→ BRIEF 1:
According to the History Center passage, how much archive space does the History Center hold?
→ BRIEF 2:
Condense the paragraph of the History Center passage that begins "Let's face it" into a short bulleted list that keeps its main facts.
→ BRIEF 3:
Write the next part of the History Center passage, starting right after its final sentence.

"So, what did you do for the holidays?" Haven't we all been asked this cheery question a million times in the last month? And our lame response -- at least mine -- is a bleary eyed stare while my mind, like a slow hard drive, tries to fish out the important events from the random errands and the family obligations. "Where did my holiday go? Pre-Christmas, Post-Christmas, New Years; What did I do? Did I accomplish anything beyond adding a few extra inches to my waistline?"
Let's face it, trying to accomplish much of anything during the holiday season -- besides checking items off the gift list -- is nearly impossible. In 2012, it was doubly so with the relocation of the Contra Costa County Historical Society's History Center in Martinez. As many of us have heard, the History Center with its over 5,000 square feet of archives had to move; to do so, it had to close down for a few weeks. And that means my passion for historical research had to be put on hold... unless, like a true junkie, I could find another local archival source to satiate my curiosity. Who would have guessed that the vault inside the Pleasant Hill library provided such a fix?

[Text and item location entries]

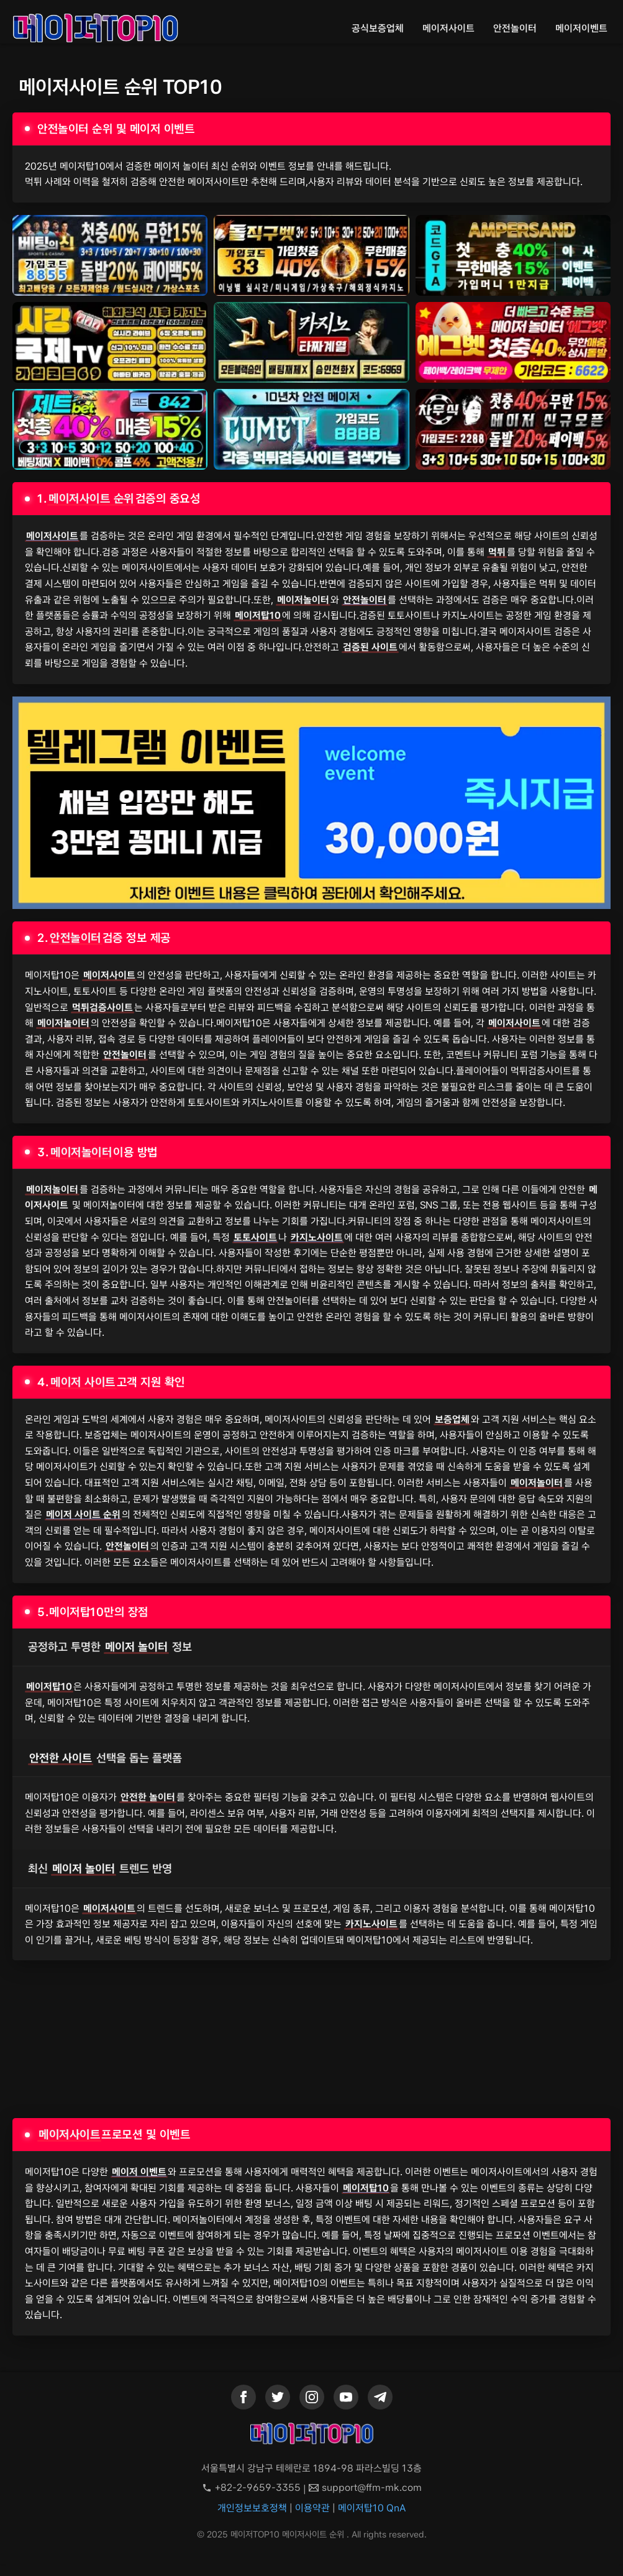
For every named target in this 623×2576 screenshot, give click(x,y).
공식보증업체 (378, 28)
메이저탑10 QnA (372, 2508)
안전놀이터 (515, 28)
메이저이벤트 (581, 28)
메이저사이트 (448, 28)
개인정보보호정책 (252, 2508)
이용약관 (312, 2508)
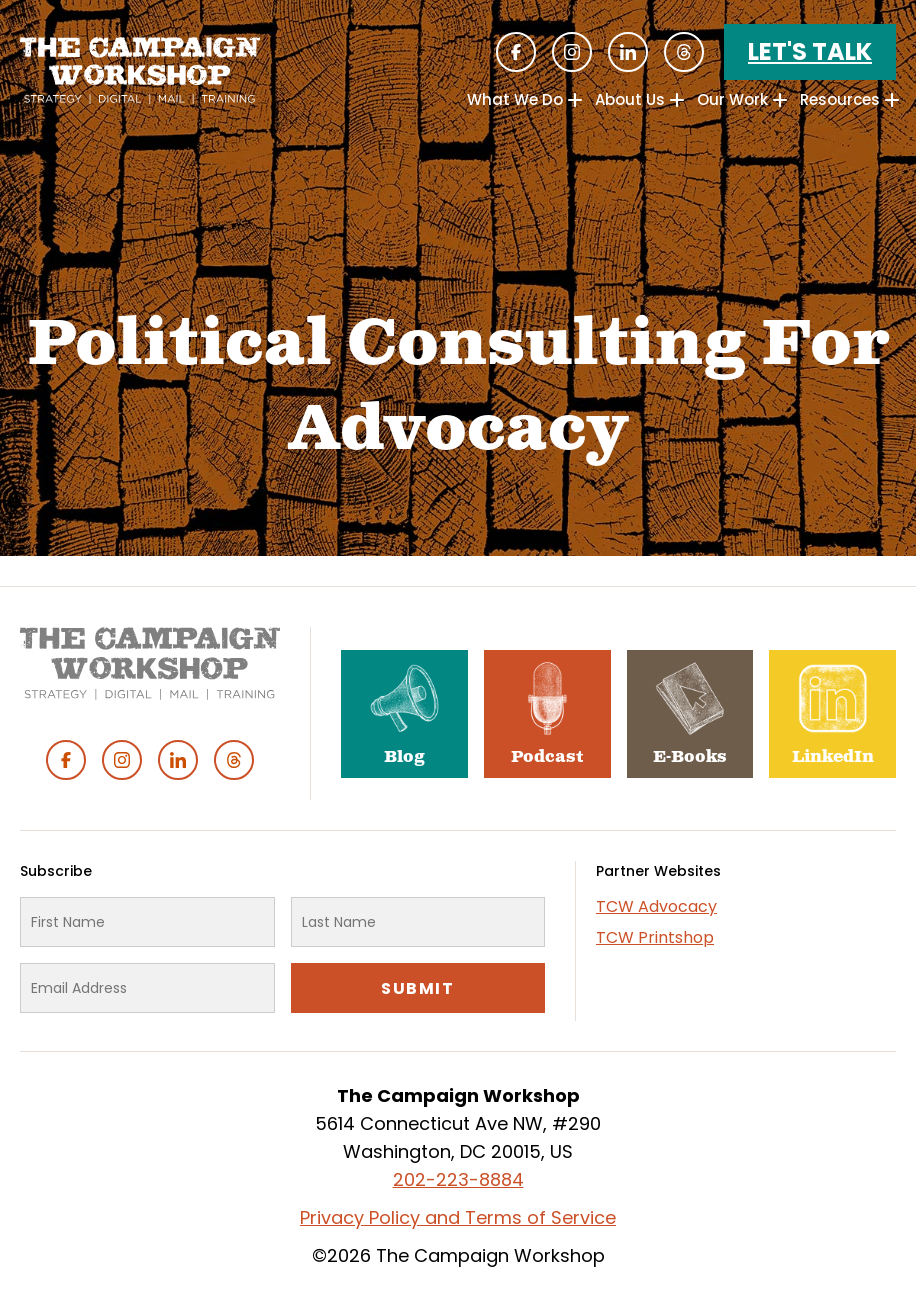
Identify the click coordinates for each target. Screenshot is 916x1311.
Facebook (516, 52)
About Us (630, 99)
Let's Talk (810, 51)
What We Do (515, 99)
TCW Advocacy (656, 906)
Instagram (572, 52)
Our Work (732, 99)
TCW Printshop (655, 937)
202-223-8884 (458, 1179)
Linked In (628, 52)
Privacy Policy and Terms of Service (458, 1217)
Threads (684, 52)
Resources (840, 99)
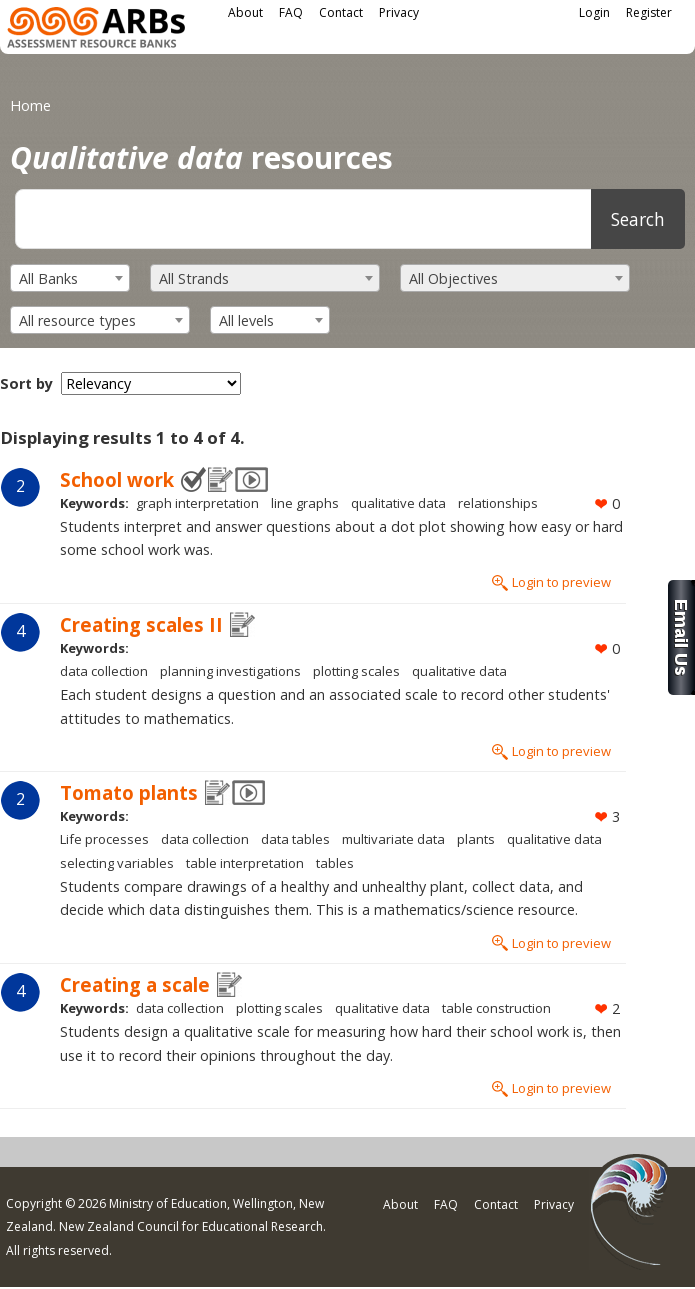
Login (594, 12)
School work (117, 479)
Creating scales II (141, 624)
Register (649, 12)
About (245, 12)
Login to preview (561, 582)
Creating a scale (135, 984)
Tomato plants (129, 792)
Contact (341, 12)
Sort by (26, 383)
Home (30, 105)
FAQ (291, 12)
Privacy (399, 12)
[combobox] (70, 278)
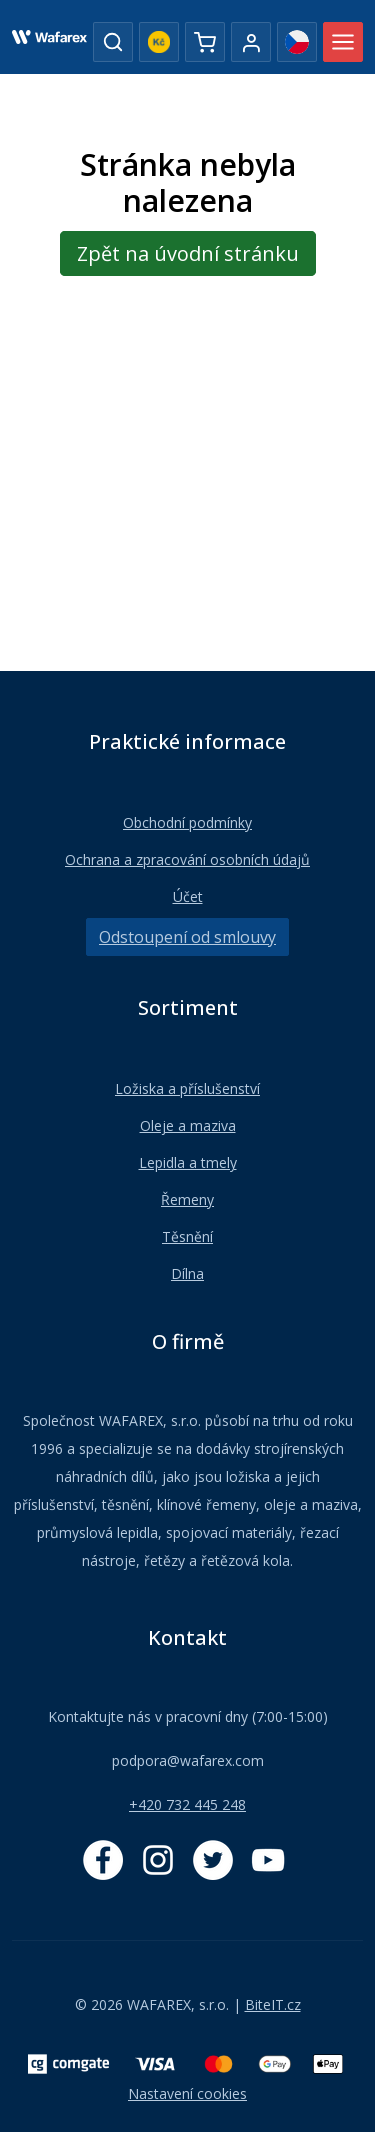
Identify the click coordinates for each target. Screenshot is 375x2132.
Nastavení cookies (187, 2093)
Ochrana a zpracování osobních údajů (187, 859)
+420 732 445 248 (187, 1804)
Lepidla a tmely (188, 1162)
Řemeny (187, 1199)
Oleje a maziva (188, 1125)
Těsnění (187, 1236)
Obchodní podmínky (187, 822)
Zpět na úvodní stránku (188, 253)
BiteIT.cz (273, 2004)
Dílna (187, 1273)
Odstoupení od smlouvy (187, 937)
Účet (188, 896)
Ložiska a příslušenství (187, 1088)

→ FINAL ANSWER 1:
Over 5,000 square feet of archives.

→ FINAL ANSWER 2:
- Getting much done over the holidays, beyond the gift list, is nearly impossible.
- In 2012 it was harder still because the Contra Costa County Historical Society's History Center in Martinez relocated.
- The move of its more than 5,000 square feet of archives meant closing for a few weeks.
- That put the writer's historical research on hold unless another local archive could be found.
- The vault inside the Pleasant Hill library turned out to fill that need.

→ FINAL ANSWER 3:
What caught my eye as I walked into the library's vault last December, were three yellow, microfilm boxes entitled "1852 California Census." Normally the federal census is conducted every ten years, but in 1850 life was just too crazy in California; the 1850 census was incomplete because of the ongoing Gold Rush mania, and it had to be conducted again to get an accurate count of our population. This number would then be used for determining the correct number of Congressmen to be sent to represent California in Washington D.C. Until 1960 the census takers went door to door, and in 1852 it was done this way as well -- except on horseback and probably by boat.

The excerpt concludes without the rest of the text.